Delhi Post: You don’t accept donations and only put your own financial resources. Can you explain more about that?
Ubais: My philosophy and what I tell other activists or any people involved in serving the creation is that we all must use our own wealth, health and time in the service we offer. I believe as an Independent Human Rights activist that it is only through serving others with your own wealth, you are free to work independently. Otherwise, one may have to succumb to the agendas or whims of those who provide for them.
For me, I have as many years of experience in business as much as I have in the field of social action. I have an income from agriculture too. In Trivandrum, near Technopark, we have rejuvenated a 50-acre paddy field which was almost dead. I also look for seasonal favourites for cultivation and also buy the seasonal produce and sell it. I never miss an economical opportunity that would enable my activism, my expenses, travelling etc. That is how I function.
Most of the times, I may be in debt but I never so far had to stop giving aid and facilitating it for the needy from Kashmir to Kanyakumari and that too without looking at their caste or creed.
What makes me content is that there are over 40 volunteers under me who follow my principles. These include youth from Delhi University, Jamia Millia Islamia etc. I believe that for anything good, wealth is necessary. And especially for people working for others, it is a must.
Delhi Post: Tell us about USPF’s work.
Ubais: We say ‘world needs more humanity, justice, peace, generosity, courage, co-existence etc’. What USPF does is connecting all humanitarians in the country and at large in the world under one umbrella.

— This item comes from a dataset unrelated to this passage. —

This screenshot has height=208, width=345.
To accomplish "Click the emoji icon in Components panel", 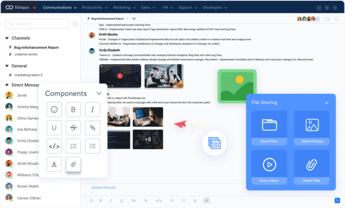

Our ‘Dignify’ project helps beneficiaries earn livelihoods like ‘You are not alone’ which helps widowed/single/deserted women find livelihoods as well as get a monthly ration. We run ‘School of Humanity’ to provide basic education to the displaced children. We provide displaced youth education and employment opportunities by enrolling them to computer, spoken English and other useful courses.
We also run a project called ‘Drop of Hope’ through which we install water facilities like hand-pumps, water tanks etc in water scarce areas. We also provide emergency aid to the needy. Apart from this, we help them in legal arenas like getting UNHCR cards, in the court, in policy making etc. We conduct all this based on proper ground research that is carried out by our volunteers. We don’t leave the beneficiary once we give them or help them we follow up the case until they are stable. For example if we are providing a person a shop under Dignify project, we involve them in the purchase, we help them establish a shop or get a room for the shop, we show them the profit margin, we make sure that they can carry it forward themselves. Then we leave them to it and monitor/support them periodically as per their need.
I don’t do all this by myself today. The people who have worked with me and have learnt my ways are supporting me. And they are my humanitarian family. They provide one third of their earning for this. And that is not a small thing. They are with me in our vision to attain world peace.